START MATERIALS PROVIDED

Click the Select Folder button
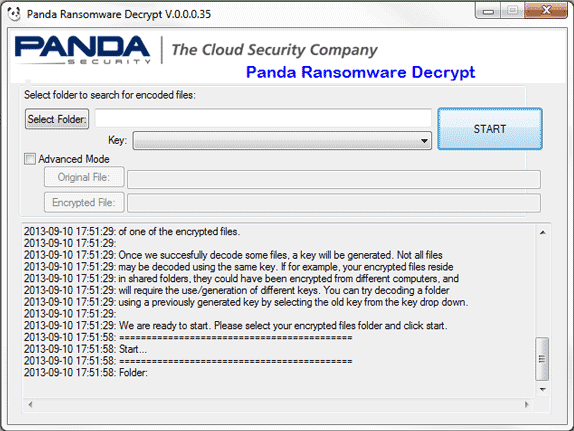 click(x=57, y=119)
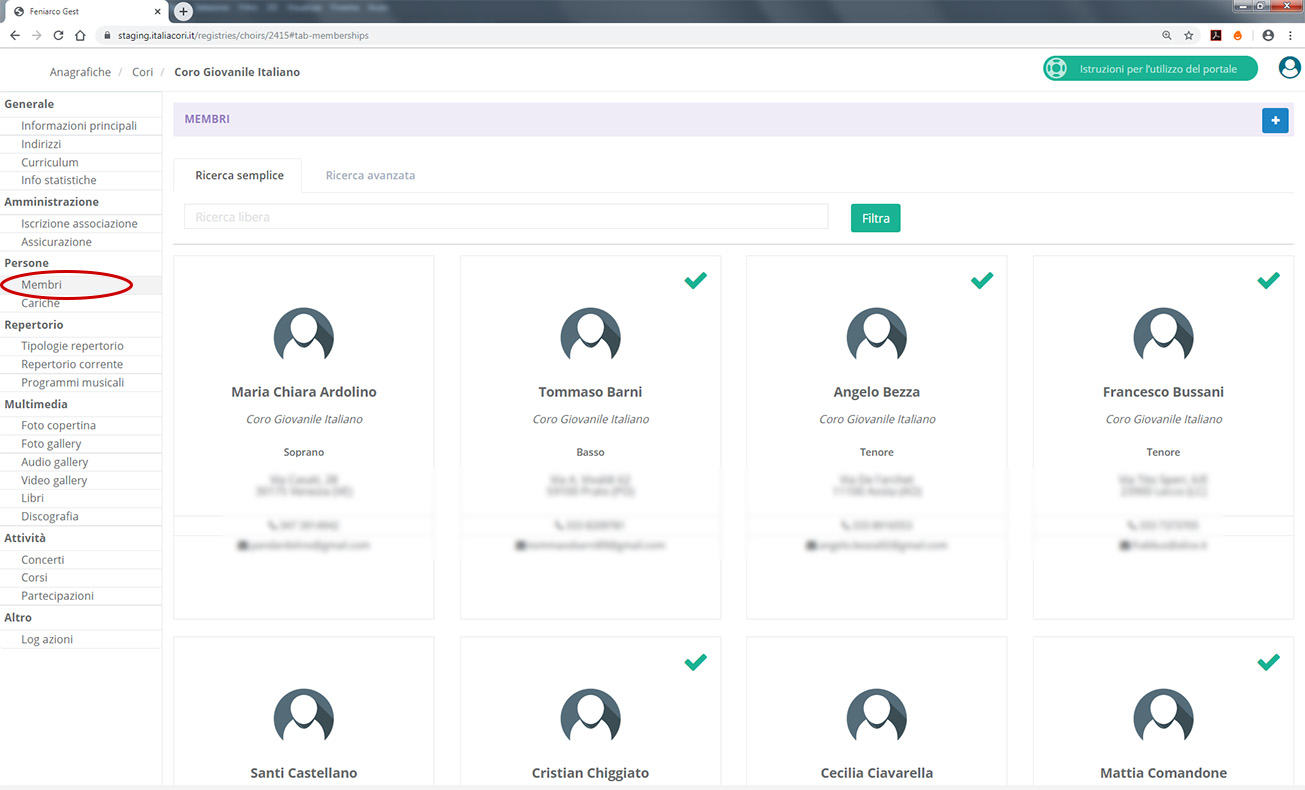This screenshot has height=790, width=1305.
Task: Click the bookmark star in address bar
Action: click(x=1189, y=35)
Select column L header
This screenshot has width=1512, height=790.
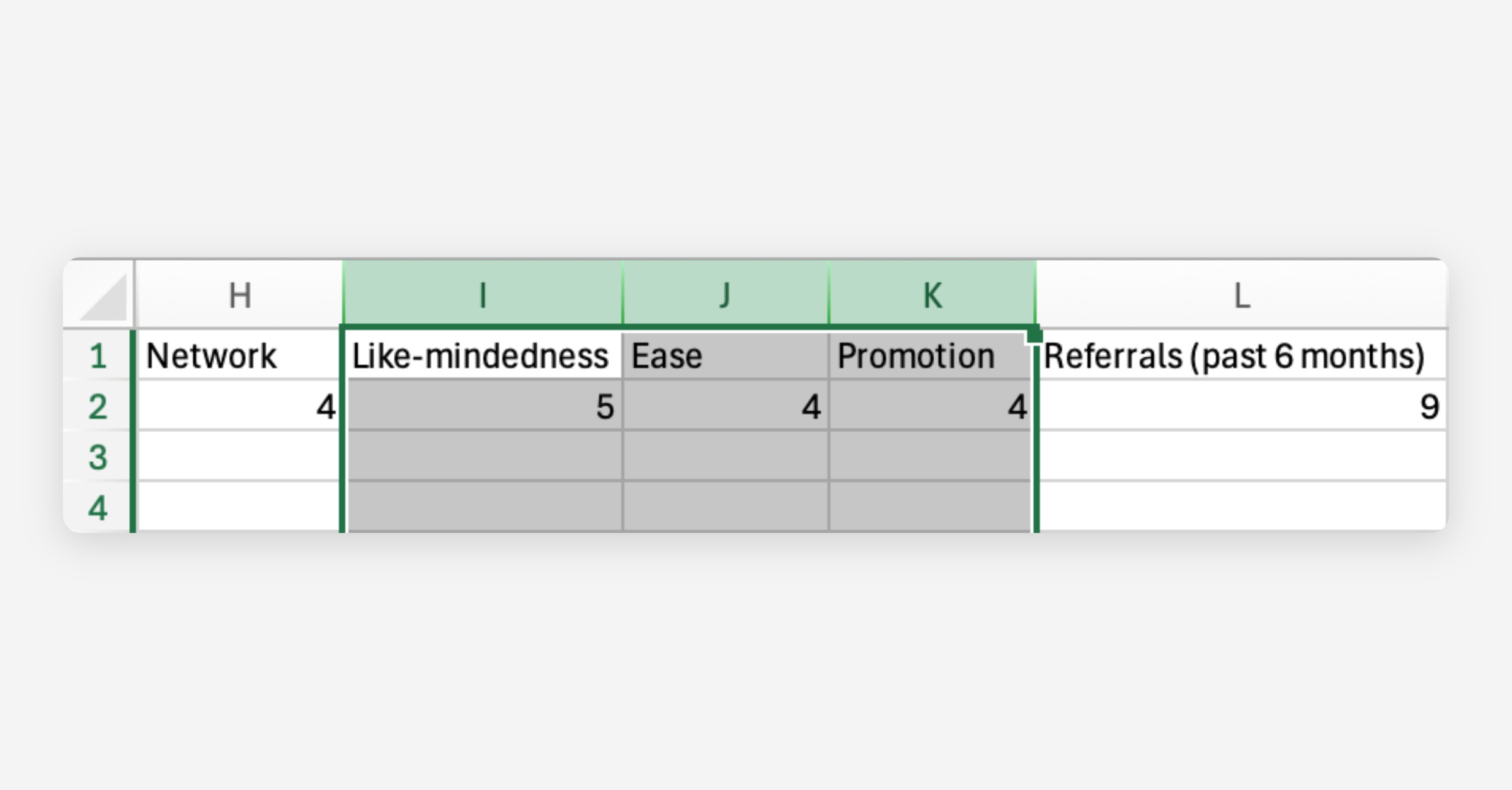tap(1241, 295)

END MATERIALS PROVIDED
START MATERIALS PROVIDED

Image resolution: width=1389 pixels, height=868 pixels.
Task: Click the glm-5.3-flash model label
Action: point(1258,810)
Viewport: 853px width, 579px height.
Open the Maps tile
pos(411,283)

END MATERIALS PROVIDED
START MATERIALS PROVIDED

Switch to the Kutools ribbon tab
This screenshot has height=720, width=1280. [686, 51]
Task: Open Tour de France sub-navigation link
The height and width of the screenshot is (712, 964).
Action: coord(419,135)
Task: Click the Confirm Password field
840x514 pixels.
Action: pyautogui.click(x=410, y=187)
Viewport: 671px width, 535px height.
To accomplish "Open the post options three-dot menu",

END MATERIALS PROVIDED

Reproduce every line from the entries that holds the word "Viewport".

Viewport: 853px width, 579px height.
Viewport: 671px width, 535px height.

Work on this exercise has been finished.